**STUDY MATERIAL**
======

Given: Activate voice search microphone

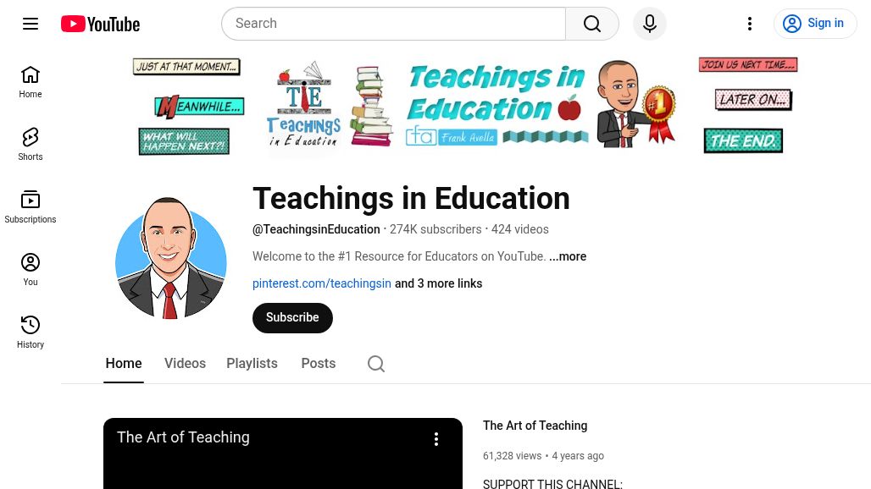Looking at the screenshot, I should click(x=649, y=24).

======

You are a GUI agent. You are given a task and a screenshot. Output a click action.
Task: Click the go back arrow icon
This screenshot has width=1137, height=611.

======

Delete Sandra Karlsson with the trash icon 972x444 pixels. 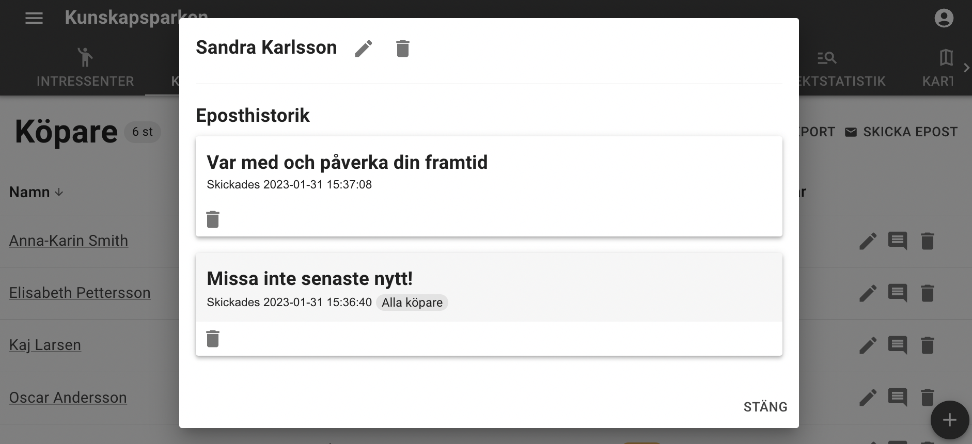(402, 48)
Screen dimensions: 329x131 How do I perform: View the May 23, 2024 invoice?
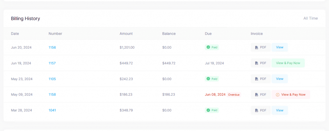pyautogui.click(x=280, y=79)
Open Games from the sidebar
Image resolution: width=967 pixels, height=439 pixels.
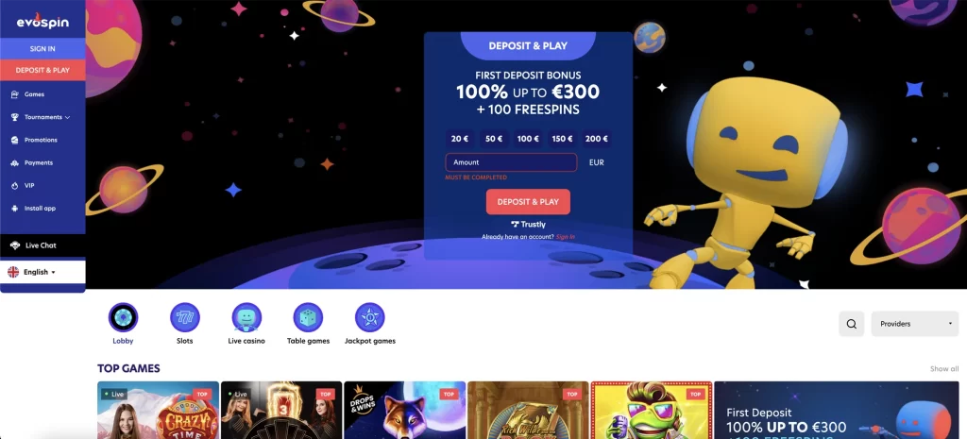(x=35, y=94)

======

**PROBLEM REQUIREMENTS**
Using the listing above, return word for word each line from the one that has "You are a GUI" through the one that has "This screenshot has width=1137, height=611.", and no line outside that range.

**RESULT OF THIS EXERCISE**
You are a GUI agent. You are given a task and a screenshot. Output a click action.
Task: Click the go back arrow icon
This screenshot has width=1137, height=611.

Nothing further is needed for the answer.